Masalah sangat lambat dalam belajar yaitu keadaan siswa yang memiliki bakat akademik yang kurang memadai dan perlu dipertimbangkan untuk mendapat pendidikan atau pengajaran khusus. Jika teman-temannya sudah dapat memahami suatu materi yang telah diajarkan guru, maka siswa yang lambat dalam belajar ini masih perlu bimbingan guru. Siswa yang mengalami kelambatan dalam belajar, dan bahkan gurunya sendiri perlu memberi waktu ekstra untuk menambah bimbingan belajar. Kondisi atau persoalan ini biasanya disebabkan memang karena kapasistas atau kecerdasan akademiknya untuk menyerap materi ajar memang tergolong rendah. Namun, ada kemungkinan pada bidang lainnya (misal kegiatan ekstra, olahraga, atau seni), siswa yang lambat belajar ini justru memiliki kelebihan.

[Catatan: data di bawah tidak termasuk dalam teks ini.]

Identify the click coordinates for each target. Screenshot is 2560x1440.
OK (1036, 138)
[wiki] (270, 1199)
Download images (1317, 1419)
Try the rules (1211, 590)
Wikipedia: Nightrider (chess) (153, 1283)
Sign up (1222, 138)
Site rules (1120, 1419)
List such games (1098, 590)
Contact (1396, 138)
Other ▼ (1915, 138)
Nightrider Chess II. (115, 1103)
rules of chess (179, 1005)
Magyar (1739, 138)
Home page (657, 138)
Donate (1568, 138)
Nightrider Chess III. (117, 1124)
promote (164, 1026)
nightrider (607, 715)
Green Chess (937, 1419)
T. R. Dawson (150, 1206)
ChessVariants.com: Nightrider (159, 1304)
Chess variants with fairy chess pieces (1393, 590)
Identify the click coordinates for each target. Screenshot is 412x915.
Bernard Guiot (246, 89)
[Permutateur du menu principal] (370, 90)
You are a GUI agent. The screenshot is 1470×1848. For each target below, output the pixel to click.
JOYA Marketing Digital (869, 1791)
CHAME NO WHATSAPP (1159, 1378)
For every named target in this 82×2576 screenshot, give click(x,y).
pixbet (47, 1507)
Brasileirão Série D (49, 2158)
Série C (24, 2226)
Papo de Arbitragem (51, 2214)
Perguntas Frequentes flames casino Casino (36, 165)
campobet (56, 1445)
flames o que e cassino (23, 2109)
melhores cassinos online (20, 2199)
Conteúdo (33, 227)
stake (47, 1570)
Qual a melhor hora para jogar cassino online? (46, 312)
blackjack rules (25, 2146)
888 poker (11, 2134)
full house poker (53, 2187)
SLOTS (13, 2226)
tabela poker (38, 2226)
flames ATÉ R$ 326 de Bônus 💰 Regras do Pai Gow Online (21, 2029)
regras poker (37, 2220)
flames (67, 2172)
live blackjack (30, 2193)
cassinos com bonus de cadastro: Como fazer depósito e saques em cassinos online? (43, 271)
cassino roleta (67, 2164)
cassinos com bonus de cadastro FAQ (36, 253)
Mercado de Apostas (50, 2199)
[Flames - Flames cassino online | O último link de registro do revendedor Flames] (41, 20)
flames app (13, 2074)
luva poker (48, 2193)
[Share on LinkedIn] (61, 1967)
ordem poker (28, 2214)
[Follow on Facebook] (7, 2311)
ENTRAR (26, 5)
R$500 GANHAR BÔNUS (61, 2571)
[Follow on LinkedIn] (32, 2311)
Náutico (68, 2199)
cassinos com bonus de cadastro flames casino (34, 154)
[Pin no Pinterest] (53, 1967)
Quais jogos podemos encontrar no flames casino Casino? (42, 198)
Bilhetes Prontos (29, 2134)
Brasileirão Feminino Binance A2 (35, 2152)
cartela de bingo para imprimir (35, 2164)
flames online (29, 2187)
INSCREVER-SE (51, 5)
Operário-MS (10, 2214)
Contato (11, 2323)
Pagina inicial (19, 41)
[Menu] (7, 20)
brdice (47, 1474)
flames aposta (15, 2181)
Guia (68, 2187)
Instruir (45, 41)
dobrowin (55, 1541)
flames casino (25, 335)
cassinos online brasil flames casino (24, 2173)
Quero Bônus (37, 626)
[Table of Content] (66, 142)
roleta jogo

Kemampuan siswa yang sangat lambat belajar ini dapat diidentifikasi dari perkembangan prestasi belajarnya. Pada umumnya perkembangan hasil prestasi bagi siswa yang mengalami keterlambatan belajar tidak menunjukkan adanya perbaikan, selalu dalam posisi yang rendah. Selain itu, untuk mengetahui kecerdasan akademiknya maka perlu dibuktikan melalui psiko tes (tes kecerdasan).

Kurang motivasi dalam belajar

Siswa yang kurang motivasi dalam belajar yaitu keadaan siswa yang kurang bersemangat dalam belajar, yang diperlihatkan dari jera dan malas dalam kegiatan belajarnya. Biasanya malas belajar nampak ketika ada tugas tetapi tidak dikerjakan, kurang aktif dan tidak konsentrasi dalam kegiatan pembelajaran di kelas, serta pernah atau bahkan sering melakukan bolos sekolah.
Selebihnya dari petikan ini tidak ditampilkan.